Frischer Wind in der Alphornszene

Ob in Bern, Luzern oder im Zürcher Kreis 5: Yui Yukutakes Auftritte als Alphorn-Strassenmusikerin fallen auf. Foto: © Regula Bearth

Die dreissigjährige Japanerin und ZHdK-Studentin Yui Yukutake hat in der Schweiz eine ungewöhnliche Leidenschaft entdeckt: Sie spielt Strassenmusik mit dem Alphorn. Ihre Auftritte kommen nicht nur bei Passantinnen und Touristen gut an. 

VON ANDREA ZELLER
___

Ein schwingender, erhabener Klang entweicht dem Alphorn, er beschwört Bilder von Bergen, Kühen und älteren Männern in Edelweisshemden mit einer Krummen im Mundwinkel herauf. Die Erzeugerin der Klänge hat jedoch wenig mit diesen Bildern gemein: Yui Yukutake ist eine junge Frau aus Japan, die in Jeans und T-Shirt auf dem Zürcher Bürkliplatz ins Alphorn bläst. Seit 2015 tritt die Musikerin mit dem Traditionsinstrument in Schweizer Städten auf.
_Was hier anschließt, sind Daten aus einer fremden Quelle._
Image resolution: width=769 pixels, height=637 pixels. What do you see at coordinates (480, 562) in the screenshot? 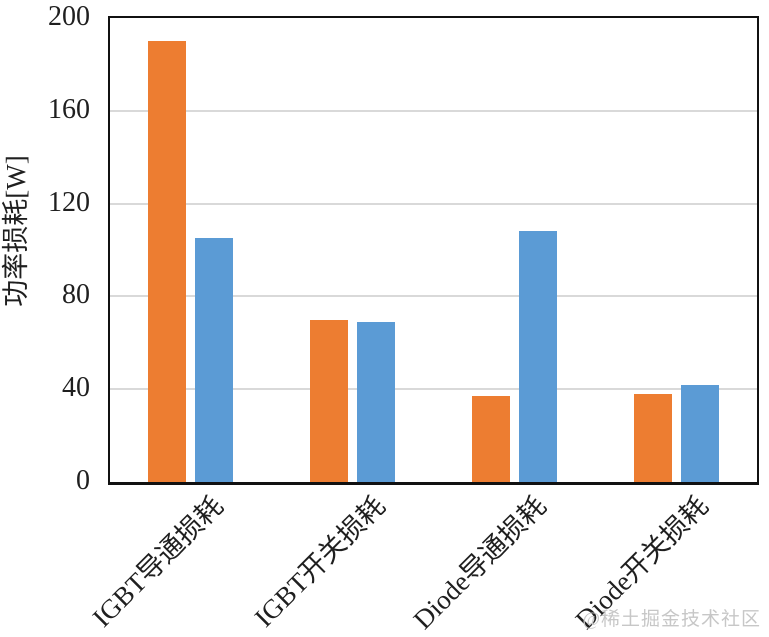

Mit dem Alphorn auf den Zürcher Strassen

In die Schweiz kam Yui für ihren Master in Musik an der Zürcher Hochschule der Künste. Ihr eigentliches Instrument ist jedoch nicht das Alphorn, sondern das Horn. Wie sie vom Horn zum Alphorn kam, ist rasch erklärt: «Um mein Studium zu finanzieren, spiele ich im Sommer als Strassenmusikerin. Mit meinem eigenen Instrument, dem Horn, nahm ich jedoch kaum etwas ein. Befreundete Musikerinnen rieten mir, aufs Alphorn zu wechseln.» Zusammen mit den beiden Freundinnen, ebenfalls professionelle Hornspielerinnen, gründete sie das Alphorntrio The Alpine Sisters und spielte fortan auf den Strassen Zürichs, an Hochzeiten und privaten Festen. Die Einnahmen stiegen, und sie begeisterte sich mehr und mehr für das über 3 Meter lange Schweizer Instrument.

Und wie reagiert das Publikum? «Die Leute sind sehr herzlich und reagieren positiv. Vor allem ältere finden es schön, dass eine junge Frau ein traditionelles Instrument spielt.» Nur selten reagiere jemand ungehalten, und meist werde diese Person dann vom Publikum selbst zurechtgewiesen.

Japans lebendige Alphornszene

«Das Alphorn verlangt eine ähnliche Blastechnik wie das Horn, ich habe es einfach mal ausprobiert», beschreibt Yui ihre ersten Annäherungen ans Instrument. Durch regelmässiges Spielen machte sie rasch grosse Fortschritte. So grosse, dass sie 2018 sogar den Alphornbläserwettbewerb am Internationalen Alphornfestival in Nendaz gewann. Sie spielte ein Stück von Robert Scotton, der auch am Alphornfestival auftrat. «Er hat sich sehr gefreut, dass ich ein Stück von ihm ausgewählt habe», erinnert sich Yui. Sie hat auch selbst für das Alphorn komponiert. «Leider hatte ich damit aber bisher keinen Erfolg an Wettbewerben», lacht die Musikerin.

Nach Abschluss ihres Studiums will Yui eine Stelle als Hornspielerin in einem Orchester suchen. Am liebsten in der Schweiz oder in einem der umliegenden Länder – sie heiratet im nächsten Jahr und möchte weiterhin viel Zeit in ihrem Zuhause in Fahrweid verbringen können. Zuvor will sie aber endlich mal in ihrem Heimatland Alphorn spielen. «Im November besuche ich meine Eltern in Takashima. Da werde ich hoffentlich zum ersten Mal in Japan spielen.» Yuis Auftritt in ihrer Heimat wird wohl für weniger überraschte Mienen sorgen als hier in der Schweiz; Japan hat eine lebendige Alphornszene mit Festivals, Klubs und Wettbewerben. Im kommenden Sommer wird die Studentin mit ihrem Alphorn wieder in den Schweizer Städten zu hören sein – vielleicht sogar mit neuen Klängen, beeinflusst von ihrem Japanbesuch.

Andrea Zeller war Projektleiterin in der Hochschulkommunikation der ZHdK. Im Gespräch mit Yui Yukutake erfuhr sie viel Neues über Japan, das Alphorn und die städtischen Regeln für Strassenmusikerinnen.